Dr. Christopher Stadtherr, MD, is a hospitalist physician in the Pacific Northwest and is board-certified in Family Medicine. After completing residency, he worked as a full-spectrum family medicine physician in Minnesota before transitioning to full-time hospital medicine.

He discovered the wisdom of the low-carbohydrate lifestyle after challenging the status quo of inpatient diabetes management and now employs low-carb principles to manage diabetes and other related metabolic conditions.


  1. Stealth
    I hope as you continue to have better outcomes that the hospital gets a clue and lets you teach other doctors AND dietitians how to do this as well. I'm tired of doctors and dietitians hiding behind "standard practices" while their patients get sicker. Some day the reckoning will come.
  2. Joann Dixon
    Dr. Stadtherr, Bravo!
    I applaud your efforts to educate those who are ready to hear about LCHF way of eating and the benefits to their health. And to get the hospital to amend their EMR for a lower carb option is phenomenal!
  3. Michelle
    I really wish the doctor and nurses that I had seen last week had known about lchf instead of looking at me like a total weirdo and making me feel stupid. They also told me to stop taking magnesium, vitamin D and mct oil!, like I was ingesting a concoction of drugs.
  4. Jack Jaffe
    I've been on a ketogenic diet for a year now and have lost ~50#. I do take dietary side trips for a meal or two, but mentally never abandon ketogenesis.
  5. Vincent Perri
    I don't have diabetes but my cholesterol was slightly high at a point. It has nothing to do with why I started a low carb ,no sugar diet!! I wanted to lose weight!! I strickly cut out refined carbs , sugar and added 16 hrs of fasting daily. 4 months later I have last 30 PDS ...... ENOUGH said!! Wanna lose weight and eat well......
  6. Natashaw
    I am so glad to hear a hospitalist backing up the LCHF diet. I am doing the Ketogenic diet and have not been able to find a doctor in my area that supports it. My doctor actually rolled her eyeballs when I brought it up, I no longer see her.
  7. Ross A Strickland
    Dr. Atkins legacy will live on! I have used his lifestyle many times to rid myself of unwanted pounds. The first time, I lost 125 pounds in 18 months and read his book cover to cover! Nothing works better IF you read the book and follow his instructions.
  8. Anna Meuleners
    Dr. Chris as your cousin I am so proud of you and everything you have accomplished by helping others.
  9. Tina
    Just read your story. I reversed my diabetes 2 with LCHF. People ask me all the time about my diet and then give me the same "deer in the headlight" look as I explain it to them. It's very disappointing when I see these same people get sicker and sicker every year. The answer is so simple. Please don't get discouraged as you spread the word. Thanks for your work!
  10. Ana
    I love the clarity of mind and better overall feeling of well being that Keto lifestyle has given me. And that I don't feel deprived or hungry . I always knew carbs were bad for me but I never realized how much a LCHF way of eating would improve my life.
  11. Linda
    I have a sister who has had pancreatitis. With no relief from traditional methods of treatment, she did have the Whipple surgery at Mayo clinic in Rochester. Still no relief from horible pain. Her pancreas has now been removed along with part of her spleen and gall bladder. The doctors are expecting the islets they removed from her pancreas and were placed in her liver, to produce insulin. She has been taking insulin for 6 months now. The doctors tell her to eat all she wants of anything. She continues to be in pain and now using oxy for relief.

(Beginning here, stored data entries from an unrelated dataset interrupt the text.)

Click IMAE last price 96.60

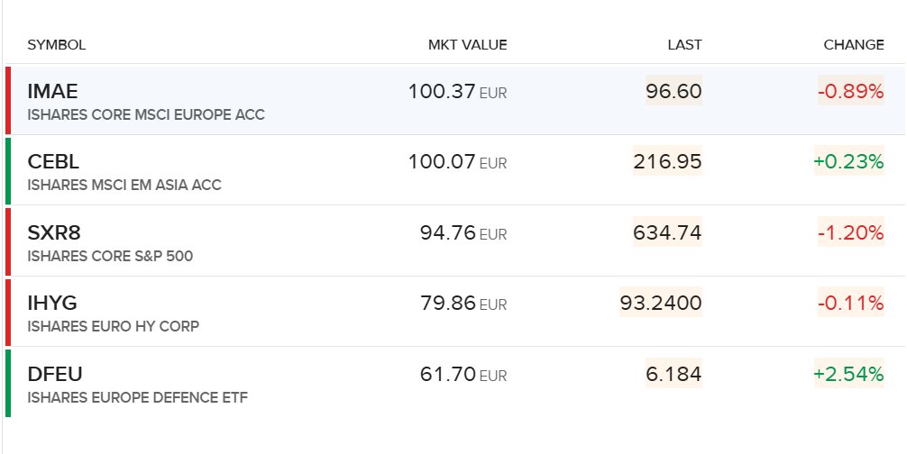click(x=673, y=91)
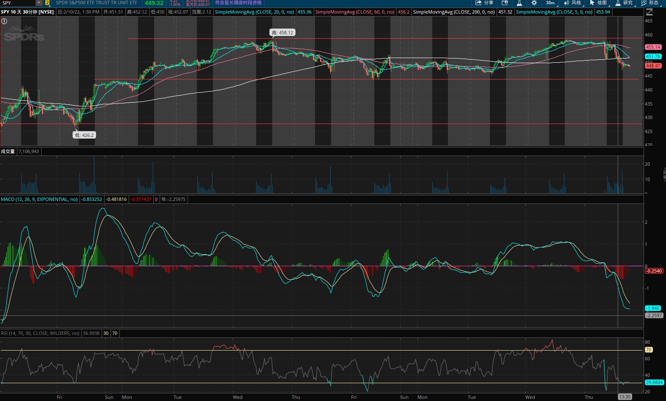Click the MACD (12, 26, 9, EXPONENTIAL) study label
The width and height of the screenshot is (666, 401).
(39, 199)
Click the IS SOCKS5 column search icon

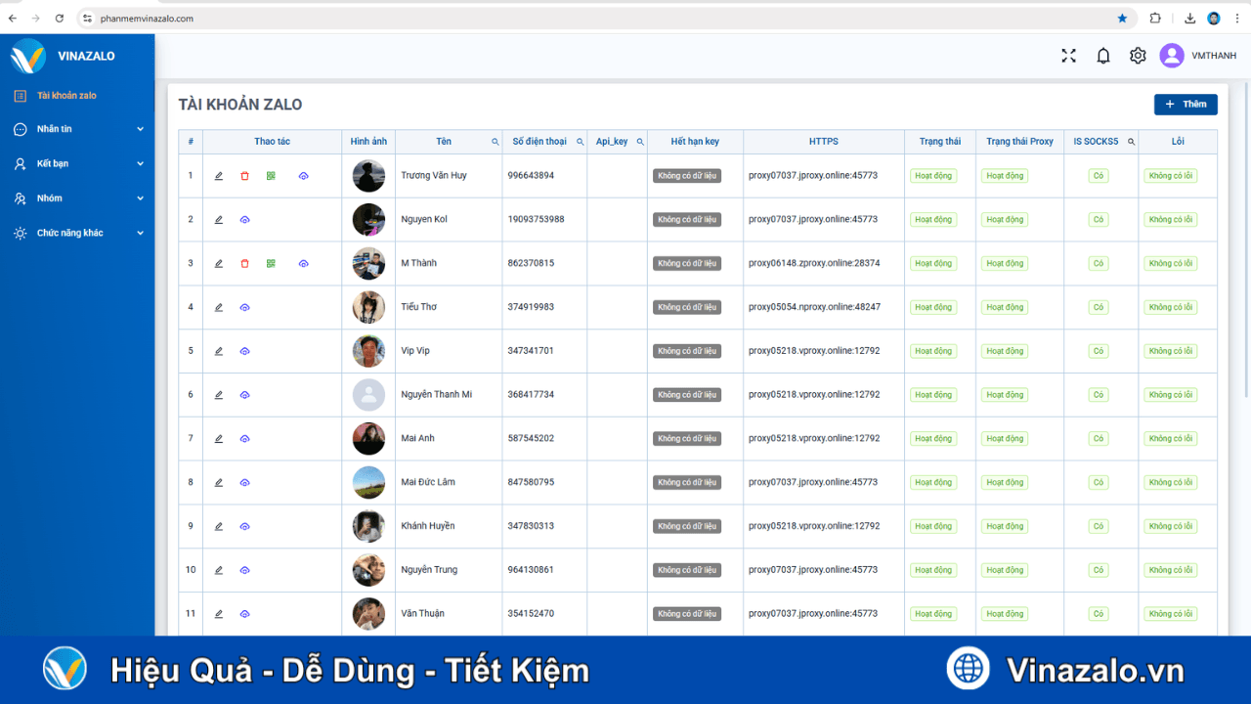(x=1131, y=141)
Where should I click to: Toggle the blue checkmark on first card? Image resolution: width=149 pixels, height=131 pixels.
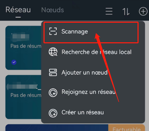click(x=14, y=62)
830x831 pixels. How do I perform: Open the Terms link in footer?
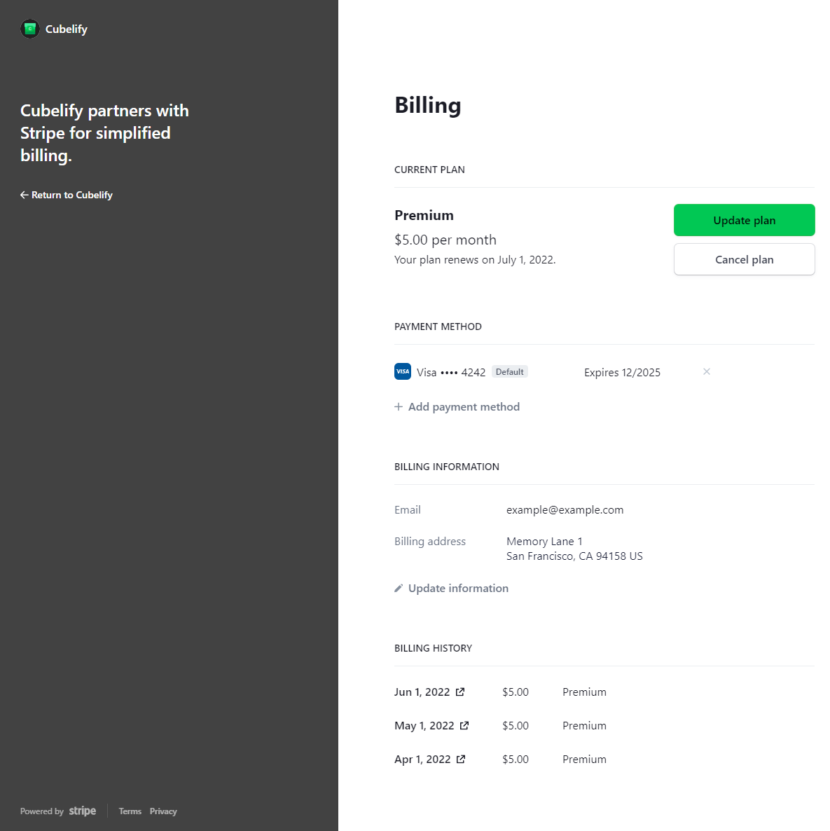(x=130, y=811)
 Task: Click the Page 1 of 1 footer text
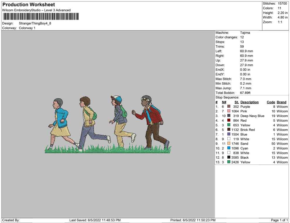click(279, 220)
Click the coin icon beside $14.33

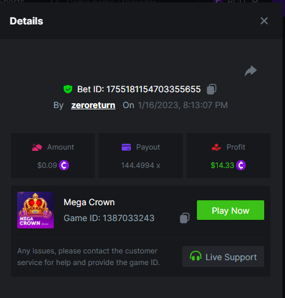tap(241, 165)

    Would the LCHF help her??
  12. Tamarah
    Dr Stadtherr ,, you are an Angel . I wish more Dr's would practice as you do . Please don't ever stop what your doing . If you just save 1 life at a time,, you have done a fantastic job . Thanks for all you do , I wish I knew where you practiced I would move there .
  13. Kathleen Rokavec, MD
    Great article and great effort! I was a hospitalist for many years and tried to do the same you are doing. Unfortunately the hospital and dietitian were not on board. It was frustrating to see what my patients were eating and then having to dose higher and higher insulin. Thank you for the continued effort!